**Work task**.
From the data that follows, copy every line holding the string "link".
--- Material for this exercise ---
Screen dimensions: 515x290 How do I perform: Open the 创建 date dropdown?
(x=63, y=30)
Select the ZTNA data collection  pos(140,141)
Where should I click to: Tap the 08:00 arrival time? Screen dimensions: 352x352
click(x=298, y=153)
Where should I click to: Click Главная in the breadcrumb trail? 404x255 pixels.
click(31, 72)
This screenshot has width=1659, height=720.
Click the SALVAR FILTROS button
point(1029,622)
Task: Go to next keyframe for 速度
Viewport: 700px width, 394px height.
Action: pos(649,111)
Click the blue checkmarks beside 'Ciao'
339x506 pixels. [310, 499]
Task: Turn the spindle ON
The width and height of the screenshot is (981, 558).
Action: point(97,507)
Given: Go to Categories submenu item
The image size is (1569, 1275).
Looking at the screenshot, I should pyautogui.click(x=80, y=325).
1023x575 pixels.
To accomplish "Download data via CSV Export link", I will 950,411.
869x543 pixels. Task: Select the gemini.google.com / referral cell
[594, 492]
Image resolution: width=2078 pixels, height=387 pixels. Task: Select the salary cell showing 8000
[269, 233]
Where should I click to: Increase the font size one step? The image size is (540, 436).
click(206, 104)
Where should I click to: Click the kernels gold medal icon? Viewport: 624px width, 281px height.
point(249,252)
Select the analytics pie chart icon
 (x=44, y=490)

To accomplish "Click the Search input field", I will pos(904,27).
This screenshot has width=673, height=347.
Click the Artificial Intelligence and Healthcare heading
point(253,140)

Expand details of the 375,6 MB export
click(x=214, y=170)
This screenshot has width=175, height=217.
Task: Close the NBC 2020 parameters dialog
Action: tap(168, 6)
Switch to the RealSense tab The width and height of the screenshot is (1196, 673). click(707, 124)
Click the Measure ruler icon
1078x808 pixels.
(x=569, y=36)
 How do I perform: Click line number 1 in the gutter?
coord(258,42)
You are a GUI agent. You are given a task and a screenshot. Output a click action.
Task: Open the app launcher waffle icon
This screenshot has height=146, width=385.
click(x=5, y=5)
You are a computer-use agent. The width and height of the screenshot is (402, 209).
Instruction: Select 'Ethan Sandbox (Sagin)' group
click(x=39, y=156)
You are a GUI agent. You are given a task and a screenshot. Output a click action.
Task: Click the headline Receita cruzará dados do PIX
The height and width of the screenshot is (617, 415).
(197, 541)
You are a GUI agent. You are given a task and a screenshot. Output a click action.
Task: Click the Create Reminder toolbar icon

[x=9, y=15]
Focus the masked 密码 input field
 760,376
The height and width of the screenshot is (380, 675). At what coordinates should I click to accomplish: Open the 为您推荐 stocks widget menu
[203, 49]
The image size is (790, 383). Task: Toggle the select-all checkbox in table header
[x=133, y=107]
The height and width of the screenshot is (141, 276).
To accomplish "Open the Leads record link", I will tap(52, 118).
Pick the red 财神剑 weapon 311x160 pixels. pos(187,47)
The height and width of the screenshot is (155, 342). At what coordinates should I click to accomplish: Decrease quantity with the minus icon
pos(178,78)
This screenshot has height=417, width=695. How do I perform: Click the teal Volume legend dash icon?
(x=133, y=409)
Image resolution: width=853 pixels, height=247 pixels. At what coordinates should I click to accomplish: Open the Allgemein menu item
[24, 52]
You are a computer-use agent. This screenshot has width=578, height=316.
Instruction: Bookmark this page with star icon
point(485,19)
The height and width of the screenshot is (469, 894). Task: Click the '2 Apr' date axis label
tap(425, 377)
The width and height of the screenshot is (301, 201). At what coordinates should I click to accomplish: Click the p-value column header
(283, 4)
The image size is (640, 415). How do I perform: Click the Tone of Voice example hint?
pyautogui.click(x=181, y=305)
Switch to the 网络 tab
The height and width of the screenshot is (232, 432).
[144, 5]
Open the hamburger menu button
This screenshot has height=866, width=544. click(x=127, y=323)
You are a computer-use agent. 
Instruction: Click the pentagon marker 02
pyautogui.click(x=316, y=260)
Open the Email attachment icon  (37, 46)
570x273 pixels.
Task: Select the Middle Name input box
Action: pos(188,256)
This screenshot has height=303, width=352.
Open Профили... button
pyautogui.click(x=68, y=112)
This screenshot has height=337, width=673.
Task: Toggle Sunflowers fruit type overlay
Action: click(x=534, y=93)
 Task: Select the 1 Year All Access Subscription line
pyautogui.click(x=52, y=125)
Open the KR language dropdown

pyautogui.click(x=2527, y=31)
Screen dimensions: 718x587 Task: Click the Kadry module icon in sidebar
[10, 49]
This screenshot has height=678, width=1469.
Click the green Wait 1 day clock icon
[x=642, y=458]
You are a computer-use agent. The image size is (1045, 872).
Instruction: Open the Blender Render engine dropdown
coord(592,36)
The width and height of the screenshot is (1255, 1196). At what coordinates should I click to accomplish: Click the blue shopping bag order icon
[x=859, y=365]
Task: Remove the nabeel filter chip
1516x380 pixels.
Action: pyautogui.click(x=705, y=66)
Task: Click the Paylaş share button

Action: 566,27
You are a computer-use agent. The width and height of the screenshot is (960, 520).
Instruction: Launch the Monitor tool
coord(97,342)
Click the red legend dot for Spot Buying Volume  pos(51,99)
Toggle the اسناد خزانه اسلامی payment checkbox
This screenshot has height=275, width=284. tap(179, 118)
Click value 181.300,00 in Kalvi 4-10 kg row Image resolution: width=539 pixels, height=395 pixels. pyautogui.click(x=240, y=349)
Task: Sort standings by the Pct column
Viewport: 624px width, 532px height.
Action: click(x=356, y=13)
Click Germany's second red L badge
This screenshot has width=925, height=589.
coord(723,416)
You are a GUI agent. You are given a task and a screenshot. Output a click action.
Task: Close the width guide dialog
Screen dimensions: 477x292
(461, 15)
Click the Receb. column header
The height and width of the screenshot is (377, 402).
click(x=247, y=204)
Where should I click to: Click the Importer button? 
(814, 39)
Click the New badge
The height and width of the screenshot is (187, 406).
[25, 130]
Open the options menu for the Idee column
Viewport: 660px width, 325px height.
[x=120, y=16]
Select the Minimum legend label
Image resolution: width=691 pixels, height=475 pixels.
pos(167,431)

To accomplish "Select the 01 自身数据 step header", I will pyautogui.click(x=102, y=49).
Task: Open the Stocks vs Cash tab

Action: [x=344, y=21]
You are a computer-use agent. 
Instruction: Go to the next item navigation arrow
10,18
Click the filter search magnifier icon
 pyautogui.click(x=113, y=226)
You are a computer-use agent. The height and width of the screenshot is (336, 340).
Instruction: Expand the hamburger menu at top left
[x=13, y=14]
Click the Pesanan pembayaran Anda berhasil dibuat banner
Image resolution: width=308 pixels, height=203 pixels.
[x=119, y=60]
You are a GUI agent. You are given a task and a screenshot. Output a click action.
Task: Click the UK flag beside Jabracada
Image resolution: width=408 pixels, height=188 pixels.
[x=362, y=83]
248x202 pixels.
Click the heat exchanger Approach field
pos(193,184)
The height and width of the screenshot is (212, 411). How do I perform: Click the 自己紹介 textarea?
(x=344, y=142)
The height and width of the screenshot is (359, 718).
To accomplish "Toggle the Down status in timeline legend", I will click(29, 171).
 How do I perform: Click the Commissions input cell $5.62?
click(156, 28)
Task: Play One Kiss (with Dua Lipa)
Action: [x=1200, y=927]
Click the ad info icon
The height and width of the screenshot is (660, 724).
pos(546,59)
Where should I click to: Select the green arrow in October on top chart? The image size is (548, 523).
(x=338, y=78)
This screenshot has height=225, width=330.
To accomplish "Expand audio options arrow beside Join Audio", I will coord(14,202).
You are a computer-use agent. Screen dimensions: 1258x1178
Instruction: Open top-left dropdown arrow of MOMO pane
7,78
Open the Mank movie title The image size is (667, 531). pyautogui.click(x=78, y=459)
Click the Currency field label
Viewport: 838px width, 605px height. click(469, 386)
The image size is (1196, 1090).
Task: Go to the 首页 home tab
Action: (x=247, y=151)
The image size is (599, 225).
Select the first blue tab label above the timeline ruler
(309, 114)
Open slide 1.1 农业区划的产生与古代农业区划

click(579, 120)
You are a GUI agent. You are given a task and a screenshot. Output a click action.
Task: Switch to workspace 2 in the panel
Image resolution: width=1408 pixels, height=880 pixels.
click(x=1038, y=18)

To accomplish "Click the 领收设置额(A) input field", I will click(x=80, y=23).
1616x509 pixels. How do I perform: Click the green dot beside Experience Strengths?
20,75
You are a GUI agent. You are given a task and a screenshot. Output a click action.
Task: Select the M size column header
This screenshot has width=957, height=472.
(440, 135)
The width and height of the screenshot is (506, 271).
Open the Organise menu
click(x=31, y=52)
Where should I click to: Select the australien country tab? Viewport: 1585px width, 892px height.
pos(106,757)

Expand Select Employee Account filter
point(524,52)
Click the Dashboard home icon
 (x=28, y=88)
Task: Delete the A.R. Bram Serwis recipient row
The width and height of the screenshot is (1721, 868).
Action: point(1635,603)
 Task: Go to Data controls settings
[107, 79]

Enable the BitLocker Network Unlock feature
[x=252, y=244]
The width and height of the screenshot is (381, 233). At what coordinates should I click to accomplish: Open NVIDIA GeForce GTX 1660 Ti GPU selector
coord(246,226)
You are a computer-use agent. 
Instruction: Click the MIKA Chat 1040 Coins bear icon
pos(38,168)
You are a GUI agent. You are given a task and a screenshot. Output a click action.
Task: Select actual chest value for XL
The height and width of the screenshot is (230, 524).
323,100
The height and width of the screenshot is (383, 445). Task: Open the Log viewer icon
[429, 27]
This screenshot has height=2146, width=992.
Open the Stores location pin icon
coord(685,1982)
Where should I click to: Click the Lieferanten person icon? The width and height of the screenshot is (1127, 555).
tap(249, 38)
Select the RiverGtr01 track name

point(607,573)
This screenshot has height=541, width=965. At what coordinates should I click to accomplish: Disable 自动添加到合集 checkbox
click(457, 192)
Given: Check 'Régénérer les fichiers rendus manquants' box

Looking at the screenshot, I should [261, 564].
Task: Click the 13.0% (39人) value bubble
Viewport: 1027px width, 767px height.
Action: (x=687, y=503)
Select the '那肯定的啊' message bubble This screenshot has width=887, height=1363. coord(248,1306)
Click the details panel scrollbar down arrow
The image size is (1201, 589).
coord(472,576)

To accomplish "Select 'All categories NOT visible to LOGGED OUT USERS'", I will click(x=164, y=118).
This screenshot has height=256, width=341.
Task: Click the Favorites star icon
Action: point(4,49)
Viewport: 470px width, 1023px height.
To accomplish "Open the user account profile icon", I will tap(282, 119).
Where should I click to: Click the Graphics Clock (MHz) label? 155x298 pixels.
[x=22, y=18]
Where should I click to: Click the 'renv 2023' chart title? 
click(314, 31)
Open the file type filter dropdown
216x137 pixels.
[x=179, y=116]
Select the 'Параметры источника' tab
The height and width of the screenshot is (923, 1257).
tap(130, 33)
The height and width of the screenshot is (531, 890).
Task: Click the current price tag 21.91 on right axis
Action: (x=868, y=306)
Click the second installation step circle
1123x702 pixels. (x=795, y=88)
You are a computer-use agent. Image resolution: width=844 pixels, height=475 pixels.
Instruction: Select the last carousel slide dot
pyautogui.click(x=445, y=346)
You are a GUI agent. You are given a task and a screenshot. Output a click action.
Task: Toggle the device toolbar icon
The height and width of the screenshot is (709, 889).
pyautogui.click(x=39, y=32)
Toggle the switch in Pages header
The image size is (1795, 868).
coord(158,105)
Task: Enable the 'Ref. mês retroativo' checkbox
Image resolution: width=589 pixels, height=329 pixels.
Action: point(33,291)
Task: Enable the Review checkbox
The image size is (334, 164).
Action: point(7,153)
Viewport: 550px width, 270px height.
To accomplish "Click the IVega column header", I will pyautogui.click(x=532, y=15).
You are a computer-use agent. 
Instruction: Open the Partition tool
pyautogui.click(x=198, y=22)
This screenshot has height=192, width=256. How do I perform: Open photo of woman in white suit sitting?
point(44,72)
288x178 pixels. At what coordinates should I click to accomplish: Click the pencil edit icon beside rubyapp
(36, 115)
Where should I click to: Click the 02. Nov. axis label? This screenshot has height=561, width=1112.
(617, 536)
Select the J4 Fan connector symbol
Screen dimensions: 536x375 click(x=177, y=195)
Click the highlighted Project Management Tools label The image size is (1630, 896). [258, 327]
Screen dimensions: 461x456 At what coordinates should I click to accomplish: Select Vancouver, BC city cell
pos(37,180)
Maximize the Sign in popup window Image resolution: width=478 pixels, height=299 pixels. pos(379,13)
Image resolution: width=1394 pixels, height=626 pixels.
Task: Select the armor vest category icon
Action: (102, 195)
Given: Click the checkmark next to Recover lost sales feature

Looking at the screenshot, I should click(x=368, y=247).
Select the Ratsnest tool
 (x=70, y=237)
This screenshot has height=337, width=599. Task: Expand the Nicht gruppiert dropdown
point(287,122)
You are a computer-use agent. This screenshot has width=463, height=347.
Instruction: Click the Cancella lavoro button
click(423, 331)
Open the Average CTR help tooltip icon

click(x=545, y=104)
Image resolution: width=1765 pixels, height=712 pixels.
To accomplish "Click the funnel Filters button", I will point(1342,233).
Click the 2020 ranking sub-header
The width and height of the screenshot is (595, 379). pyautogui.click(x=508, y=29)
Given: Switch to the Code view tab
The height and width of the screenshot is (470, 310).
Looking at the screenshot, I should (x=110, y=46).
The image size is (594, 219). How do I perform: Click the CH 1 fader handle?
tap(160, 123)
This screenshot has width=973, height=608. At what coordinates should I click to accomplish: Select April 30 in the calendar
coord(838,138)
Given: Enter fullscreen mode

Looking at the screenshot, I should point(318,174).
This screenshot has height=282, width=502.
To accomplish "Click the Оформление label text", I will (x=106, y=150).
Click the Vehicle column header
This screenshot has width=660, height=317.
---
**Response area**.
To accomplish "Download data via CSV Export link", I will 950,411.
To accomplish "Open the Leads record link", I will tap(52, 118).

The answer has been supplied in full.